As Walmart Inc. and Target Corp. raise their full-year profit outlooks and Home Depot Inc. and Lowe’s Cos. signal the American homeowner’s feeling just fine, the department-store industry remains a persistent blemish on the US retail sector.
“With the department stores, a revamp of the business can take years,” said Gabriella Santaniello, founder of the retail consulting firm A Line Partners, noting that other retailers have been faster to adapt to changing preferences. “Department stores are not that nimble. It’s going to take quarters that becomes years with them trying to keep up with the consumer.”
This can be seen in the results: J.C. Penney Co., Macy’s Inc. and Kohl’s Corp. all reported declines in revenue from a year earlier. The key metric of comparable sales remained in negative territory for Kohl’s and J.C. Penney, while Macy’s was stagnant. And it could still get worse — Macy’s and J.C. Penney haven’t yet included the impact from impending tariffs on Chinese goods in their official guidance.
Department stores have been under pressure as competition ramps up from online rivals like Amazon.com Inc. They’re also getting squeezed by the Trump administration as it ratchets up tariffs on Chinese goods.

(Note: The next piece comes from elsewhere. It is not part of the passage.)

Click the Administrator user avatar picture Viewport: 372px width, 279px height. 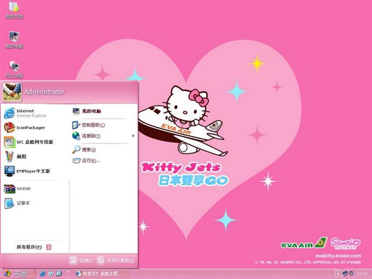(x=12, y=91)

A levy on department-store staples like handbags already went into effect, with the vast majority of other products slated for hikes later this year. And unlike retail giant Walmart, many department stores are finding they don’t have the buying power to push back on those tariff-related price hikes.
Given that backdrop, some one-time leaders haven’t been able to cut it. Sears filed for bankruptcy last year, and while it’s still operating, it plans to shutter 26 more of its large-format Sears and Kmart stores in late October, and the total closures surpass 100. Chain Bon-Ton Stores Inc. filed for Chapter 11 protection in February 2018, while San Francisco institution Gump’s Holdings LLC filed its own bankruptcy petition last summer.
More recently, bankrupt Barneys New York Inc. is seeking to regroup as a slimmed-down business and renegotiate its leases. Katherine Bahamonde Monasebian, chief digital and technology officer at Barneys, acknowledged the industry is at an inflection point.
Department stores used to be “the centre of their community. They were where you went to find what you needed, perfectly curated,” Monasebian said in an on-stage interview with Bloomberg News at the eTail East conference in Boston. “There wasn’t retail without department stores. What happened against the backdrop of just tremendous change was the operating model evolved.”
“It’s easy to say Amazon killed department stores, millennials killed department stores, but it’s actually a confluence of a lot of things,” she added. “Yes, it’s the digital upstarts, yes it’s leverage, it’s very hard to have heavy debt loads on razor thin margins.” Monasebian cited customers’ push for more experiences, shoppers trained to shop on discount, and a move toward more apparel renting as factors behind the department-store industry’s decline.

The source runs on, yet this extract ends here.